I can see that the top 3, most frequently appearing numbers are centered around the mean, with 24 as the mode popping up a total of 54 times in the vector. Surprisingly, 23 is the 8th most frequent number and not in the top 3.

This symbol: “|>” is just a native pipe operator. I like it because it’s potentially faster, has fewer characters, and it’s shaped like an arrow pointing to the next function, which is a lot easier to read for me.

Find sd of x

sd(x)
## [1] 8.934888

Used sd() to go ahead and double-check the standard deviation, and it turns out, it’s just under 9.

Find median of x

median(x)
## [1] 23

Ran median() function to get an even clearer picture of centrality or central tendency of this sample. Median is very close to mean, showing that this is a classic bell shaped distribution, nearly perfectly symmetrical.

Visualize to check for Normality

 hist(x)

I already have a fairly strong basis to assume that this sample is normalized because obviously it came from a vector of normally distributed random numbers, i.e., rnorm(). However, I wanted to get a visualization in front of me just to confirm the shape of the distribution.

Add a Density curve

# Establishing axis grid
axgrid <- seq(min(x), max(x), length = 50) |> 
  round()
# Recalling dnorm() arguments
#?dnorm
# Calculating density curve
dcurve <- dnorm(axgrid, mean = mean(x), sd = sd(x))

Adding Breaks, Density Curve and Aesthetics to Histogram

hist(x, breaks = 50, prob = TRUE, col = "white",
     ylim = c(0, .05),
     main = "Normal Density Curve on Histogram")
lines(axgrid, dcurve, col = "darkturquoise", lwd = 2) + 
  abline(v= mean(x), lwd= 3, lty= 2,  col= "black")
## integer(0)
text(24,.048, "Mean of x", col = "black", adj = c(0, -.1))

This is clearly normally distributed, so I won’t bother with any Shapiro or QQ methods.

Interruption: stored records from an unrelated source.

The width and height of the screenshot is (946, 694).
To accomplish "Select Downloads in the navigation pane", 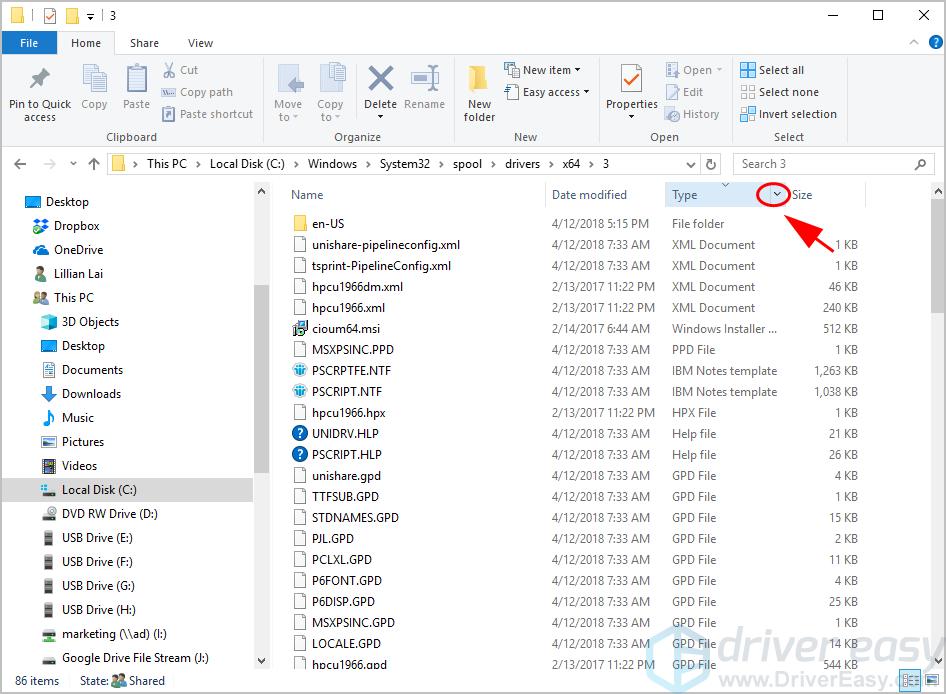I will tap(91, 394).
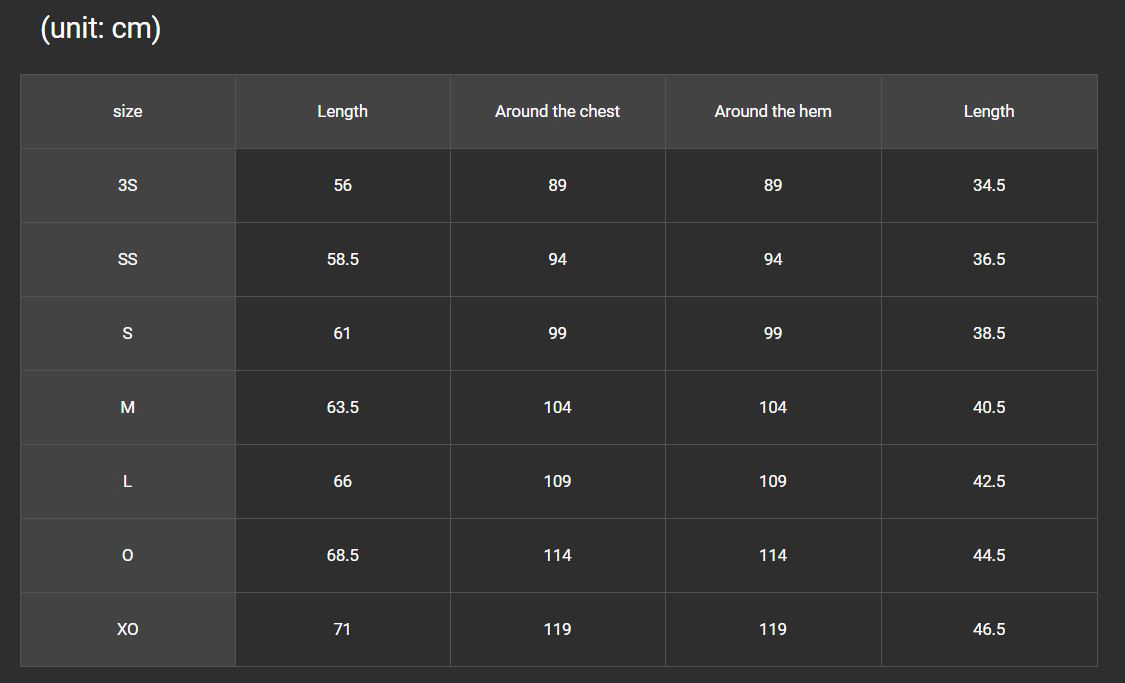
Task: Select the 40.5 value cell
Action: click(989, 408)
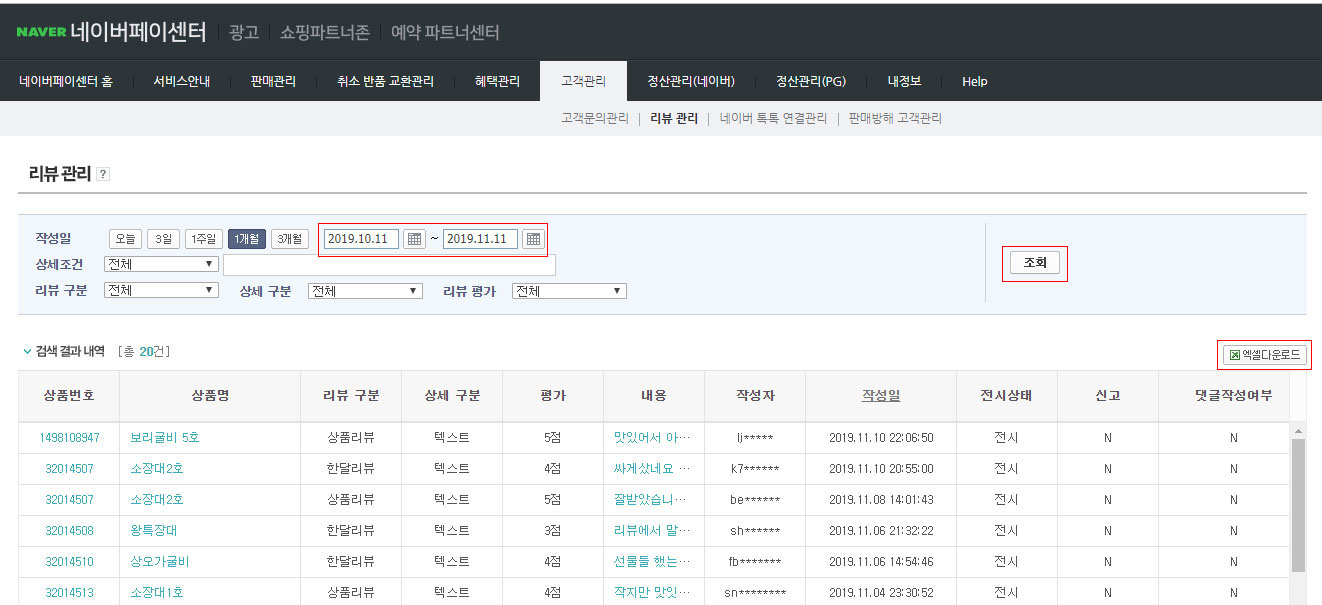Expand the 리뷰 구분 dropdown

tap(161, 291)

I played around with the break sizes to show nuances and outliers, added annotations and shifted axis until I was pleased with the overall aesthetic. Overall, it looks like the rnorm() function has worked it’s magic with this sample!

Recall pnorm() syntax

#?pnorm

Finally, I will begin to find Probabilities of numbers greater than or less than 20 in the vector using the pnorm() function.

Find the probability of values Equal To or Less Than 20 occurring

pnorm(q=20, mean=23.14, sd=8.934888, lower.tail = TRUE)
## [1] 0.3626324

There’s a 36% chance of seeing numbers equal to or less than 20!

Find the probability of values Greater Than 20 occurring

pnorm(q=20, mean=23.14, sd=8.934888, lower.tail = FALSE)
## [1] 0.6373676

That means there’s a whopping 63% chance of seeing numbers equal to or greater than 20 in this vector and there’s roughly, a 36% chance of seeing numbers equal to or less than 20!

It’s interesting to see that such a large portion of the values took above the value of 20. Considering the fact that the average of 23 is so close to 20, though 23 is greater, I still expected to see more of an even split of value probabilities. I’d expect around, for instance, 45% to 55% or even a 60% to 40% split.

To see 63% on one side is pretty cool and shows just how random (pseudo random) the data is! Definitely intriguing!

Double-check percentages

Lastly, to double-check my percentages, I’ll add them up to ensure they’re equal to 1.

0.6373676 + 0.3626324
## [1] 1

Great! I can now hold confidence in my calculations, as both percentages add up to a total of 100%!

This has been my short example of working with Probabilities using pnorm().

Thanks for viewing!